With the explosive growth in data volume, the VO 
bottleneck has become an increasingly daunting 
challenge for big data analytics in the Cloud. In 
existing paper, propose POD, a performance-oriented 
deduplication scheme, to improve the performance of 
primary storage systems in the Cloud by leveraging 
data deduplication on the I/O path to remove 
redundant write requests while also saving storage 
space. This research works aims to remove data 
duplication in the cloud. Improve the performance of 
storage system. We use concept of image processing 
to utilize the space. In this paper we discussed about 
the design and implementation of data duplication to 
improve the efficiency of storage in cloud. This 
system, implements wireless data access to servers. 
An alternative method for us is remove the data 
duplication in storage system by using web based 
application in which we can use two matching technic 
CLD (color layout descriptor) and EHD (enhance 
histogram descriptor). User can browse image and 
upload the image on web page then we apply CLD & 
EHD technic and then see uploaded image is already 
store on cloud or not, if there is matching image like 
uploaded image then we extract referenced of already 
store image then send to the receiver and receiver can 
receive the image. If there is no matching image then 
upload new image to database. By extracting 
reference of already store image there is no need to 
upload again same image to database so, we can 
remove data duplication, improve the storage space 
efficiency and utilize network bandwidth so, our 
system more effective than the data duplication to 
improve the performance of primary storage system. 
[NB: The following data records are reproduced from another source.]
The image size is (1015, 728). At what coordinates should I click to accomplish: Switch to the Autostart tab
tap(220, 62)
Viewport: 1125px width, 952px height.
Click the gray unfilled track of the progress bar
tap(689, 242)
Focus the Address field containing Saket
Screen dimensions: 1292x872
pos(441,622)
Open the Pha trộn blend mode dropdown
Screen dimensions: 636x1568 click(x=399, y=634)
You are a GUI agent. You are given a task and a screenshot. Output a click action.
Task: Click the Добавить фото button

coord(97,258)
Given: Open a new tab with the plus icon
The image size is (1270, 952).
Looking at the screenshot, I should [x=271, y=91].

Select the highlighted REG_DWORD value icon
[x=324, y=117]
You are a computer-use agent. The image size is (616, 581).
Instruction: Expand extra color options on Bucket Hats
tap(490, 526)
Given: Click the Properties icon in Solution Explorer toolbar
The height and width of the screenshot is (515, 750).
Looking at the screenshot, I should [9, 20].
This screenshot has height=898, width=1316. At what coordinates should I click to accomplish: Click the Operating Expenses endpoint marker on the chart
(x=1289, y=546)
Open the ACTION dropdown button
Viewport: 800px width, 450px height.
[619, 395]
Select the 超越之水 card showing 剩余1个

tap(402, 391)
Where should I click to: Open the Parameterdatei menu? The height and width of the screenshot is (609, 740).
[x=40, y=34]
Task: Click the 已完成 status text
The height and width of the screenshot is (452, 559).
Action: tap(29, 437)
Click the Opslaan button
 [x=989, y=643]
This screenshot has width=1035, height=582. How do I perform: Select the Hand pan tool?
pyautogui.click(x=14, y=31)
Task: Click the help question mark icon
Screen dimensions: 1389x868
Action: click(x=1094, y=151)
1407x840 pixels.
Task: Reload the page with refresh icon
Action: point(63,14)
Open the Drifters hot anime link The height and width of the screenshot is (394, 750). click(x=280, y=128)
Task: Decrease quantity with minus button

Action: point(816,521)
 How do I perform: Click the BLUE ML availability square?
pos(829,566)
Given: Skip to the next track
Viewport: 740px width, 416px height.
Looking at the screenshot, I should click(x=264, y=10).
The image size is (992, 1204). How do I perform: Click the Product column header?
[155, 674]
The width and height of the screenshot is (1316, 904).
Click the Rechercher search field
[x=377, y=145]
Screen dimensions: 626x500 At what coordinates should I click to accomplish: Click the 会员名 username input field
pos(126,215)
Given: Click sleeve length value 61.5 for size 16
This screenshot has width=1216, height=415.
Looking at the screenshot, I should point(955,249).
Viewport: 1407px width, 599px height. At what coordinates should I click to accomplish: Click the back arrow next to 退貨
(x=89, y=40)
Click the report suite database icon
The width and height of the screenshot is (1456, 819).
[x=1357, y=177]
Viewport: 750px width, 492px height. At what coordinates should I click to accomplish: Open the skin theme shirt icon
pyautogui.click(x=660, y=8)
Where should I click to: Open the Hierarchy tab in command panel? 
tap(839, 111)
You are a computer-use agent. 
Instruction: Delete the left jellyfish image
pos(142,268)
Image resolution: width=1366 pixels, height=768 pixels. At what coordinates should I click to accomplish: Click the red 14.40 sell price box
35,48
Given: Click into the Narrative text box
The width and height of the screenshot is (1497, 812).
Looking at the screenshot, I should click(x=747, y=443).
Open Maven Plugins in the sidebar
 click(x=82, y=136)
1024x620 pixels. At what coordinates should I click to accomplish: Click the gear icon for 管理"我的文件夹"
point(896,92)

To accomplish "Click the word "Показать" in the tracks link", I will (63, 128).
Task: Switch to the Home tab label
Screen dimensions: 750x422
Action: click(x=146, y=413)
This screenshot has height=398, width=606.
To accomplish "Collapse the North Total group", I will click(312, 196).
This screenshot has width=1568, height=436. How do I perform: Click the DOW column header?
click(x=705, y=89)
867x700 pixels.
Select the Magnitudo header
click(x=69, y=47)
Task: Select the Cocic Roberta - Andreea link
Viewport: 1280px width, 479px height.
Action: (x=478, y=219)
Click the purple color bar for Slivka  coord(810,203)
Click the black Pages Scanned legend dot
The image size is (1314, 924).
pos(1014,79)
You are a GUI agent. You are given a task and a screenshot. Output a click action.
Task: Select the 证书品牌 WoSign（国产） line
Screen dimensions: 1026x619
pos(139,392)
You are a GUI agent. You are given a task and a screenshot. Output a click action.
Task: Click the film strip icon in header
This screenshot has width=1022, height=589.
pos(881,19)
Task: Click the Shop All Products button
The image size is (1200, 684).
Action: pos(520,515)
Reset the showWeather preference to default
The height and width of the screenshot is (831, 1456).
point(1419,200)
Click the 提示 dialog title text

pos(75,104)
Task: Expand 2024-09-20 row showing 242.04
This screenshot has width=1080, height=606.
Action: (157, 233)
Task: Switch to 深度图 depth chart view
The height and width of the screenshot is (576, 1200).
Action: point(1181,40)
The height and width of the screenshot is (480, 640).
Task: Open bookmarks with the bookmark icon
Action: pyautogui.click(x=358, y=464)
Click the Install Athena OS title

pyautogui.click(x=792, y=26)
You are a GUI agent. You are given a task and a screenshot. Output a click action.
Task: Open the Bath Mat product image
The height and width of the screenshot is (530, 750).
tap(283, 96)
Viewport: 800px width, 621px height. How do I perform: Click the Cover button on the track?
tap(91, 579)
Key Words: Java JDK 6.0, Eclipse, Apache tomcat 
server, MY-SQL Database. 


1. INTRODUCTION 

Data duplication often called intelligent compression 
or single instance storage, it is processes that 
eliminates redundant copies of data and reduce 
storage overhead. 

Data deduplication technique insures that only one 
unique instance of data is retained on storage media, 
such as 1) disk 2) flash or tape. Data deduplication has 
been demonstrated to be an effective technique in 
Cloud backup and archiving applications to reduce the 
backup window, improve the storage-space efficiency 
and network bandwidth utilization. Recent studies 
reveal that moderate to high data redundancy clearly 
exists in virtual machine (VM) enterprise [3], [4], [5], 
[6], [7] and high-performance computing (HPC) 
storage systems [8]. CLD and EHD techniques, 
performance oriented deduplication scheme, to 
improve the performance of storage systems in the 
Cloud by leveraging data deduplication requests while 
also saving storage space. In this paper we discussed 
about the design and implementation of data 
duplication to improve the efficiency of storage in 
cloud. 

2. Literature Review: 

In existing system when we are uploading the files in 
to the system, if that file is already existed in that 
system then that file will not be uploaded and instead 
of that the reference will be created so that if number 
of times one file referenced to many files if by chance 
that file has deleted then we will loss the reference of 
the all files so for that reason we are creating the 
copies of that files in the multiple locations of the 
system memory. So if one file is deleted from the 
system memory other locations will maintain the copy 
of that file. By using Secure Hash Table 
Technique[l].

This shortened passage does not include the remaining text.